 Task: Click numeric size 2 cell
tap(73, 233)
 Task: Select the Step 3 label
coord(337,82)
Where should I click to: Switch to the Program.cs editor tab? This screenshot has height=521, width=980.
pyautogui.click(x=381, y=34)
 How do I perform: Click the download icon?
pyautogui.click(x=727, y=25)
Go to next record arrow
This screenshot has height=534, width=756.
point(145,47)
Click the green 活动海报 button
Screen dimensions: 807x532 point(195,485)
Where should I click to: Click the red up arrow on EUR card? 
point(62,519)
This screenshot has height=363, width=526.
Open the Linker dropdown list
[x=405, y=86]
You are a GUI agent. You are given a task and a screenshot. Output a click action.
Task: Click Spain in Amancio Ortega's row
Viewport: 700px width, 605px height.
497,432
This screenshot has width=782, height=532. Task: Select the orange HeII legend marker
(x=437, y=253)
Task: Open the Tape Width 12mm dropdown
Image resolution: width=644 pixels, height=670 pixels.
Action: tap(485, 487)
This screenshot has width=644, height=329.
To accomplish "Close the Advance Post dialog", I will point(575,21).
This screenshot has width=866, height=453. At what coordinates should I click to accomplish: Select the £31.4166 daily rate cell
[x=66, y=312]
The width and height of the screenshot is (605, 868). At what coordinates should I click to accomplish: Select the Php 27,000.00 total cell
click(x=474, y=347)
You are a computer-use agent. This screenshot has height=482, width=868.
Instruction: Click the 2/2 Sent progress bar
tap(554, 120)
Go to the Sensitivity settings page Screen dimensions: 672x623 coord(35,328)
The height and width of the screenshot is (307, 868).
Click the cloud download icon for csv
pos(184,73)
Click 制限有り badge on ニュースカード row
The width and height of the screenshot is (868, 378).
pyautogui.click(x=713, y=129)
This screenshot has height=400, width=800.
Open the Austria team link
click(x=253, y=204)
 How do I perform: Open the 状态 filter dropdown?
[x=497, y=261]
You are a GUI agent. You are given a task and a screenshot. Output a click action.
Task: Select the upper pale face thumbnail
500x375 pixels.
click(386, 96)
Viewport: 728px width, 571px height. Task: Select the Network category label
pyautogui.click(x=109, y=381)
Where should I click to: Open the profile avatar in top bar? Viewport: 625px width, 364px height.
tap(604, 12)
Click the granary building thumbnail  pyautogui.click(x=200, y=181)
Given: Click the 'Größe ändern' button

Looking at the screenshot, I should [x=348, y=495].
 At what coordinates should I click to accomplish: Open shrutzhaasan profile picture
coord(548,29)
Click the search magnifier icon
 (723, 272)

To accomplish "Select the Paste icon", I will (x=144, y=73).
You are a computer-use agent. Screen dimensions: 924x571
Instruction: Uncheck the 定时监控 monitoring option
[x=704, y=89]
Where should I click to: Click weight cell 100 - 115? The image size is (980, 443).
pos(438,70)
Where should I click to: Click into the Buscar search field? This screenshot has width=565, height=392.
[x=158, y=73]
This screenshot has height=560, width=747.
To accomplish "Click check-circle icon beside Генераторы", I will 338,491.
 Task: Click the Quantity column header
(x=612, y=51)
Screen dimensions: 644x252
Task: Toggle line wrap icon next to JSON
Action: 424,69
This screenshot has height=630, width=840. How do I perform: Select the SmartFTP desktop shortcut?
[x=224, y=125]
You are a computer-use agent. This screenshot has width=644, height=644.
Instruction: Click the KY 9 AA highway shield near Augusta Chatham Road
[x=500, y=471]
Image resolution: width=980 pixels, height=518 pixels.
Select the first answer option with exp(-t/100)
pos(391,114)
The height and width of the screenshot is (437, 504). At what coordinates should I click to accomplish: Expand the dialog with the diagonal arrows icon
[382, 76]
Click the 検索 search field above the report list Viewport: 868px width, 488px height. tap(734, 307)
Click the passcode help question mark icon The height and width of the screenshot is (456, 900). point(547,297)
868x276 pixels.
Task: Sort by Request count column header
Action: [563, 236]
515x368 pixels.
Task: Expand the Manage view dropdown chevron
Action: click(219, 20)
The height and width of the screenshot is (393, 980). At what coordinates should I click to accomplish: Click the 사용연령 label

#### REQUIREMENT:
The response has to contain every record shown above, unaltered and complete.

#### ANSWER TO THIS PROBLEM:
 Task: Click numeric size 2 cell
tap(73, 233)
 Task: Select the Step 3 label
coord(337,82)
Where should I click to: Switch to the Program.cs editor tab? This screenshot has height=521, width=980.
pyautogui.click(x=381, y=34)
 How do I perform: Click the download icon?
pyautogui.click(x=727, y=25)
Go to next record arrow
This screenshot has height=534, width=756.
point(145,47)
Click the green 活动海报 button
Screen dimensions: 807x532 point(195,485)
Where should I click to: Click the red up arrow on EUR card? 
point(62,519)
This screenshot has height=363, width=526.
Open the Linker dropdown list
[x=405, y=86]
You are a GUI agent. You are given a task and a screenshot. Output a click action.
Task: Click Spain in Amancio Ortega's row
Viewport: 700px width, 605px height.
497,432
This screenshot has width=782, height=532. Task: Select the orange HeII legend marker
(x=437, y=253)
Task: Open the Tape Width 12mm dropdown
Image resolution: width=644 pixels, height=670 pixels.
Action: tap(485, 487)
This screenshot has width=644, height=329.
To accomplish "Close the Advance Post dialog", I will point(575,21).
This screenshot has width=866, height=453. At what coordinates should I click to accomplish: Select the £31.4166 daily rate cell
[x=66, y=312]
The width and height of the screenshot is (605, 868). At what coordinates should I click to accomplish: Select the Php 27,000.00 total cell
click(x=474, y=347)
You are a computer-use agent. This screenshot has height=482, width=868.
Instruction: Click the 2/2 Sent progress bar
tap(554, 120)
Go to the Sensitivity settings page Screen dimensions: 672x623 coord(35,328)
The height and width of the screenshot is (307, 868).
Click the cloud download icon for csv
pos(184,73)
Click 制限有り badge on ニュースカード row
The width and height of the screenshot is (868, 378).
pyautogui.click(x=713, y=129)
This screenshot has height=400, width=800.
Open the Austria team link
click(x=253, y=204)
 How do I perform: Open the 状态 filter dropdown?
[x=497, y=261]
You are a GUI agent. You are given a task and a screenshot. Output a click action.
Task: Select the upper pale face thumbnail
500x375 pixels.
click(386, 96)
Viewport: 728px width, 571px height. Task: Select the Network category label
pyautogui.click(x=109, y=381)
Where should I click to: Open the profile avatar in top bar? Viewport: 625px width, 364px height.
tap(604, 12)
Click the granary building thumbnail  pyautogui.click(x=200, y=181)
Given: Click the 'Größe ändern' button

Looking at the screenshot, I should [x=348, y=495].
 At what coordinates should I click to accomplish: Open shrutzhaasan profile picture
coord(548,29)
Click the search magnifier icon
 (723, 272)

To accomplish "Select the Paste icon", I will (x=144, y=73).
You are a computer-use agent. Screen dimensions: 924x571
Instruction: Uncheck the 定时监控 monitoring option
[x=704, y=89]
Where should I click to: Click weight cell 100 - 115? The image size is (980, 443).
pos(438,70)
Where should I click to: Click into the Buscar search field? This screenshot has width=565, height=392.
[x=158, y=73]
This screenshot has height=560, width=747.
To accomplish "Click check-circle icon beside Генераторы", I will 338,491.
 Task: Click the Quantity column header
(x=612, y=51)
Screen dimensions: 644x252
Task: Toggle line wrap icon next to JSON
Action: 424,69
This screenshot has height=630, width=840. How do I perform: Select the SmartFTP desktop shortcut?
[x=224, y=125]
You are a computer-use agent. This screenshot has width=644, height=644.
Instruction: Click the KY 9 AA highway shield near Augusta Chatham Road
[x=500, y=471]
Image resolution: width=980 pixels, height=518 pixels.
Select the first answer option with exp(-t/100)
pos(391,114)
The height and width of the screenshot is (437, 504). At what coordinates should I click to accomplish: Expand the dialog with the diagonal arrows icon
[382, 76]
Click the 検索 search field above the report list Viewport: 868px width, 488px height. tap(734, 307)
Click the passcode help question mark icon The height and width of the screenshot is (456, 900). point(547,297)
868x276 pixels.
Task: Sort by Request count column header
Action: [563, 236]
515x368 pixels.
Task: Expand the Manage view dropdown chevron
Action: click(219, 20)
The height and width of the screenshot is (393, 980). At what coordinates should I click to accomplish: Click the 사용연령 label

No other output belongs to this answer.